Quote:It may be a useful definition of some other demarcation, perhaps between politically primitive and politically advanced. However, the Russian Civil War wasn't tribal or ethnic, and yet their subsequent history was marked with bloody crackdowns and purges.
Which
1. the sociopathic personalities of Lenin and Stalin made bloody crackdowns and purges a certainty, and
2. ignores the nationalist struggles to escape centralized rule from Moscow. Let us remember that the Moldovans, Poles, Lithuanians, Latvians, and Finns succeeded in seceding from Russia. The Ukrainians and peoples from the Transcaucasus region and Central Asia were not so successful, The Whites would have nothing of any splintering of the Russian Empire that they intended to restore. Lenin firmly believed that in the chaos at the end of World War I, that world revolution would create one world socialist republic in which Soviet Russia would be primus inter pares.
3. Social classes formed blocks of people analogous to 'tribes', as Russia was, by 1917, a classic example of a failed state. Masrxist explanations of how capitalism worked applied very well to Russia.
Quote:One thing that might be needed for a first world economy is a free market economy. In that case the causality might go the other way: ethnic, tribal, or political crackdowns would tend to prevent or erode a free market as economic actors pandered to the people in power rather than putting their own interests first.
Is a free market economy the result of progress or something from which a consumer society forms? Of course, there is no modern example of a pure free-market economy. A capitalist order can be a brutal taskmaster, and pure plutocracy is no democracy. I can easily imagine a capitalist order in which 95% of the people are obliged to suffer for a minuscule fraction of the public. I see ominous trends in American politics, and the perverse personality of Donald Trump is a symptom and not a cause.
Economic elites which deem their own gain, indulgence, and power as social priorities imply that those elites have become intensely selfish and demanding. Such was the norm of medieval times. The melding of elitist economics with Bolshevik ruthlessness constitutes fascism, typically a perversion of democratic processes into a command order. Of course the pathology developed slowly in America, with lobbyists becoming the real power in the legislative branch, and with anti-intellectualism becoming an indelible part of the political culture. People may want to believe, as Isaac Asimov described the anti-intellectual, that "my ignorance is as good as your science". Never mind that science has given us bigger crop yields and labor-saving machinery that make the consumer gadgets into trivialities by contrast. It may be possible that the political divide in America is not so much between rich and poor as it is between those who respect the mind and those who think the mind a haven for heresy and debauchery.
Quote:As far as I can tell, though, the crackdowns aren't particularly limited to the awakening period. I'm not sure they really fit into a generational theory.
Maybe Awakening-era crackdowns indicate that the leadership that has recently been micro-managing everything has become desperate to preserve its command-and-control ways. I think of the Soviet suppression of the Prague Spring and of the Chinese Cultural Revolution.

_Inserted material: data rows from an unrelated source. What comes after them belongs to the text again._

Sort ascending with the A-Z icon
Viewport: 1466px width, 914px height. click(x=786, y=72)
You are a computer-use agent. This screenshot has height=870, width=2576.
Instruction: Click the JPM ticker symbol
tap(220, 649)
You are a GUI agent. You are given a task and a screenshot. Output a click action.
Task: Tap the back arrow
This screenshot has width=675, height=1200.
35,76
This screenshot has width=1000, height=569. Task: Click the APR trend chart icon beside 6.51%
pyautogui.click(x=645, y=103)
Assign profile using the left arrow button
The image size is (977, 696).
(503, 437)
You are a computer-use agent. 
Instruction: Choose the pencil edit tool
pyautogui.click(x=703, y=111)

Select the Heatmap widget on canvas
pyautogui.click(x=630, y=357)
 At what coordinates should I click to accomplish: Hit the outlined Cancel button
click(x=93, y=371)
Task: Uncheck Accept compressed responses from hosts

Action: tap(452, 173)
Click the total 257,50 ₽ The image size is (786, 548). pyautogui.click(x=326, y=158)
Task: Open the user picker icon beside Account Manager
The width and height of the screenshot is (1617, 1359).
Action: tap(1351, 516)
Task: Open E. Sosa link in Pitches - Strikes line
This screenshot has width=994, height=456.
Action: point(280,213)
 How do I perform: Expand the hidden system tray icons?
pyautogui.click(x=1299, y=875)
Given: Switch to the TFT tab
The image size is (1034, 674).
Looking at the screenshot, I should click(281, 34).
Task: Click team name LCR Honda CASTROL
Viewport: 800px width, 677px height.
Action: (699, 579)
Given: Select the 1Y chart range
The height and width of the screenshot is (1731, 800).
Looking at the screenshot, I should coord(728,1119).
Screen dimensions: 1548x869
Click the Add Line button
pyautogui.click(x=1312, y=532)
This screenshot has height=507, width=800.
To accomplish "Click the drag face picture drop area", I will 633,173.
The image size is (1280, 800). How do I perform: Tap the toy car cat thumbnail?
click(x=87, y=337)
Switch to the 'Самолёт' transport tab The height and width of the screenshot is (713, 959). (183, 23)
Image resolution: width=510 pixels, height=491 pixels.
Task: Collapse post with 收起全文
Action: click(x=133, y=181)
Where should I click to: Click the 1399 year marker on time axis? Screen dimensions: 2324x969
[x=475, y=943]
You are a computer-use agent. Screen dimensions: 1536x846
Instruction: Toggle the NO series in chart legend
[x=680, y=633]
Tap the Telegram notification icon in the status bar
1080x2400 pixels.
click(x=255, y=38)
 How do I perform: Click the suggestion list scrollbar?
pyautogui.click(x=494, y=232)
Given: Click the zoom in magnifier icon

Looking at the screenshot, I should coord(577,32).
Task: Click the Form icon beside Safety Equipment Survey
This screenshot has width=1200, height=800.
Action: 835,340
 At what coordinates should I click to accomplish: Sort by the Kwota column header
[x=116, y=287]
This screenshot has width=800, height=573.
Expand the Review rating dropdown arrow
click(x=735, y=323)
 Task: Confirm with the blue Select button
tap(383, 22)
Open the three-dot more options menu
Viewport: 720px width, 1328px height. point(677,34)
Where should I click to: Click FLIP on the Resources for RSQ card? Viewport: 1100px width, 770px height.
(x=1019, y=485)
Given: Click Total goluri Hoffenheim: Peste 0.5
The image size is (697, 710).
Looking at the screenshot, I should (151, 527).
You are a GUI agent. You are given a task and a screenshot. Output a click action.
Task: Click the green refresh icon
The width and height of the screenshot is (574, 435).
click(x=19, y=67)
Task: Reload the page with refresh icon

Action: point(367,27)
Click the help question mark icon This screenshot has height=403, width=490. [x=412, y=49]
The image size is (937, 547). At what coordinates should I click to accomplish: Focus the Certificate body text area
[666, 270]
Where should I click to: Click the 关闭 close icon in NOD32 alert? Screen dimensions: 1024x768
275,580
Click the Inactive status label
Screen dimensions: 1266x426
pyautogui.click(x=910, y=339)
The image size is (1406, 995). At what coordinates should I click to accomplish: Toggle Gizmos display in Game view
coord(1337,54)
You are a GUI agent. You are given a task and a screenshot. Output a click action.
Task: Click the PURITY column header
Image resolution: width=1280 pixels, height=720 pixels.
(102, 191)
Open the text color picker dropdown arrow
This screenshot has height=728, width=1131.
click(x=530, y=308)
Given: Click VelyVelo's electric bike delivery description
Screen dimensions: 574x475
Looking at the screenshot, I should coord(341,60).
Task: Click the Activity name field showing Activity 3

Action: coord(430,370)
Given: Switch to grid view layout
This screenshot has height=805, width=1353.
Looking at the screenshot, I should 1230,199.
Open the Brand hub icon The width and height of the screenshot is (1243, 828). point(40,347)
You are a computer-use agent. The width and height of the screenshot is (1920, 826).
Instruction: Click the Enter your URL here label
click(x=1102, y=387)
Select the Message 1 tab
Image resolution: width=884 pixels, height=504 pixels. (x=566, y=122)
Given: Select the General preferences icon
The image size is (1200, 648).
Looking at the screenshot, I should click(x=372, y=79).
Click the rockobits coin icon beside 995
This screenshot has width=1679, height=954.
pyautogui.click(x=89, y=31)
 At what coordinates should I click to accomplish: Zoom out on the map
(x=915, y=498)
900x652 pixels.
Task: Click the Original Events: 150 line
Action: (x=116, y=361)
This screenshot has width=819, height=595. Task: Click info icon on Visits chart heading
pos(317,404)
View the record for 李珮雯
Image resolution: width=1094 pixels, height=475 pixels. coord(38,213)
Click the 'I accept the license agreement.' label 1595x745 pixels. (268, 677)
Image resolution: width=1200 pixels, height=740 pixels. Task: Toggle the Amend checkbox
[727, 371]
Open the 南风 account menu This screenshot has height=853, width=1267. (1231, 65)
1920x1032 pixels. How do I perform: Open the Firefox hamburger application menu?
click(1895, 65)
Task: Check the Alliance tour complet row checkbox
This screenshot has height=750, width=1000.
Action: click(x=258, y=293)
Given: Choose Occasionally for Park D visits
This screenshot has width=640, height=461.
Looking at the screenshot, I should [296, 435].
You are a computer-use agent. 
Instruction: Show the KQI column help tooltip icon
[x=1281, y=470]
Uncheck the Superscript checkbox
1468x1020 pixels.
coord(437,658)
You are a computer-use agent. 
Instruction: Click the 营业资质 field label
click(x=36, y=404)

There was no shortage of right-wing rhetoric in America calling for a crackdown against the people who challenged the post-WWII consensus of cultural conformity and mindless consumerism. Such went practically nowhere.
The ideal subject of totalitarian rule is not the convinced Nazi or the dedicated Communist but instead the people for whom the distinction between fact and fiction, true and false, no longer exists -- Hannah Arendt.